Amazon France était poursuivi en justice par seize de ses anciens salariés, qui contestaient les conditions de leurs départs de la société, à l'occasion d'un plan social. La juridiction a estimé que la filiale française du géant du commerce en ligne avait procédé à ces licenciements économiques de manière abusive et que ceux-ci ne correspondaient à aucune cause réelle et sérieuse, indique Me Bénédicte Puybasset, avocate des plaignants.
Amazon France est condamné à verser des indemnités complémentaires à ses ex-collaborateurs.
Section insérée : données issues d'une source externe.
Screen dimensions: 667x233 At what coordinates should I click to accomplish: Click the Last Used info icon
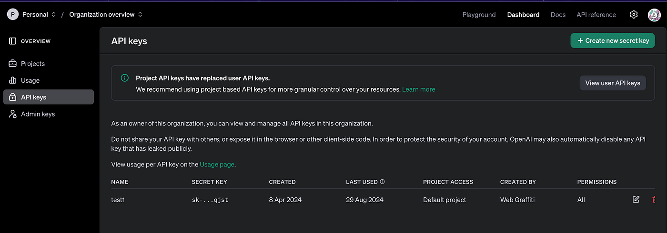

Mais surtout, le cybermarchand devra rembourser aux Assedic les indemnités versées sur six mois aux plaignants au moment de leur départ. Une inconnue subsiste sur l'attribution des stock-options promises par Amazon, dont les ex-salariés s'étaient vus priver au moment de leur licenciement.
“ Si l'on s'en tient à la jurisprudence, dans ce cas de figure, le droit aux indemnités et aux stock-options est automatique ”, poursuit Me Puybasset. Mais le jugement du Conseil des prud'hommes de Paris ne sera pas communiqué aux avocats avant plusieurs semaines. Une salarié protégée (qui était en 2004 membre du comité d'entreprise de la filiale française d'Amazon) a également obtenu gain de cause devant le tribunal administratif qui est revenu sur la décision de la direction départementale du travail autorisant son licenciement.